The opinion of the court was delivered by: John E. Simko United States Magistrate Judge
Pending is defendant's motion to quash a subpoena duces tecum served by the plaintiffs on Yankton Medical Clinic, or alternatively for a protective order prohibiting the discovery and Charles Aman's deposition (Doc. 38). Yankton Medical Clinic objected to the subpoena duces tecum (Doc. 40). Defendant supported his motion with a brief (Doc. 39). Neither the Clinic nor the plaintiffs have filed briefs supporting their positions, although plaintiffs' counsel filed an affidavit. (Doc. 43).
Plaintiffs noticed the deposition of Charles Aman, Administrator of the Yankton Medical Clinic. They contemporaneously served a subpoena duces tecum on Charles Aman and the Yankton Medical Clinic directing the production of documents relating to (1) the hiring and termination of defendant; (2) the personnel file of defendant; (3) any complaints from anyone about defendant's care and treatment; and (4) any complaints by defendant about his surgical staff or Yankton Medical Clinic staff.
Defendant argues the plaintiffs (1) seek documents and information that are protected by the physician peer review privilege; (2) seek information that can be obtained through other discovery or that they already have this information in their possession; and (3) seek information which is not relevant.
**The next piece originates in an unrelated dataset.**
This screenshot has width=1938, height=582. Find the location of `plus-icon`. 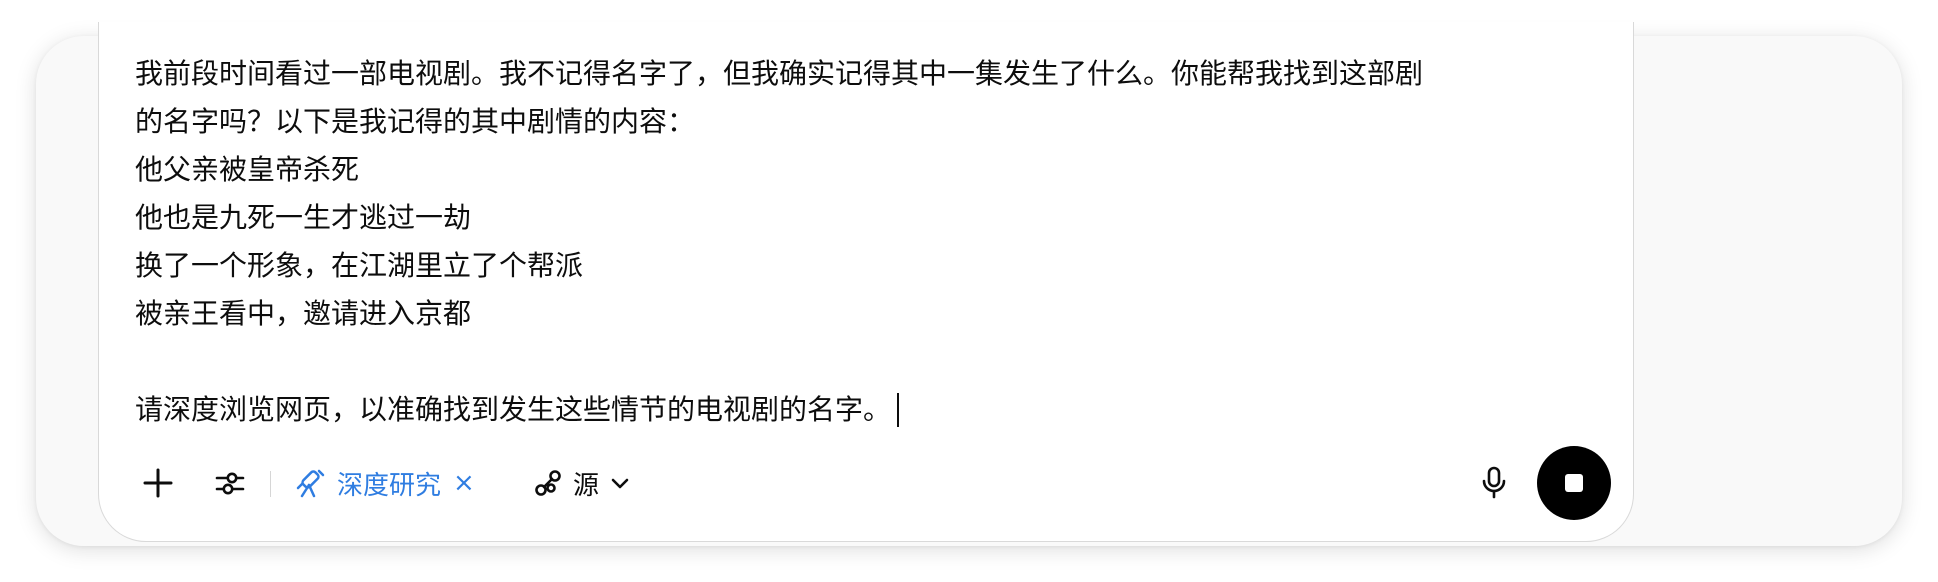

plus-icon is located at coordinates (158, 483).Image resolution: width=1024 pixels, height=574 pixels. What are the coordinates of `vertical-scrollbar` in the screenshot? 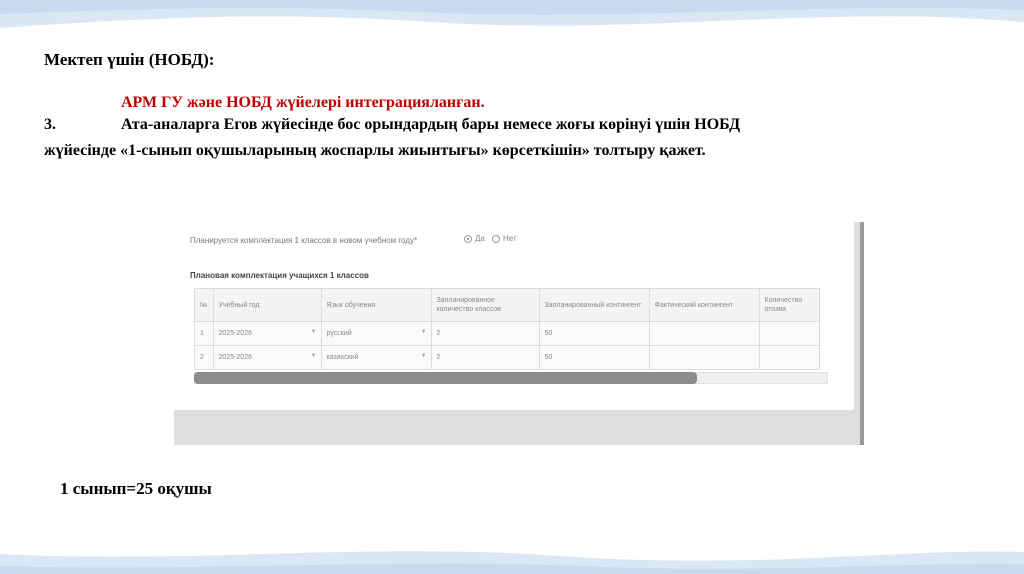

Yankton Medical Clinic objected, without briefing, that the sought after discovery (1) is not discoverable because of SDCL 36-4-26.1; (2) is not discoverable because of the physician-patient privilege; and (3) is not discoverable because of HIPPA regulations.
Plaintiffs in their counsel's affidavit state that the lawyers cooperatively arranged for the deposition and selected a date and place to take the deposition, that neither the lawyers for defendant nor the clinic objected to scheduling the deposition, that plaintiff arranged a court reporter for the deposition, that an admission of service of the subpoena was provided to plaintiffs' counsel by counsel for the clinic, that the admission of service was filed with the court, and that the only indication there was an objection was when the motion and objections (Docs. 38 & 40) were filed.
Parties may obtain discovery regarding any non-privileged matter that is relevant to any party's claim or defense. Fed.R.Civ.P. 26(b)(1). While the cited statutes and cases about peer review are clear, these statutes and cases address non-employer review about medical staff. No cases have been cited to the court which indicate that a personnel file maintained by an employer about an employee is a peer review within the meaning of the peer review privilege. Likewise, no case has been cited as precedent that a medical doctor's complaints about his surgical staff or clinic staff constitutes peer review within the meaning of the peer review privilege.
Parties can generally expect an unopposed motion to be granted. While the defendant's brief is unopposed, plaintiff's affidavit indicates something less than acquiescence that the motion should be granted. Because the defense has not provided sufficient legal precedent about the applicability of the peer review privilege to personnel files and sufficient information about the nature of the contents of the personnel file, and because plaintiff has not shown the relevance of the contents of the personnel file to any claim or defense, an informed decision cannot be made. The parties may file simultaneous briefs not later than November 6, 2009. If the parties confer and resolve their discovery dispute, a status report should be filed before November 6, 2009.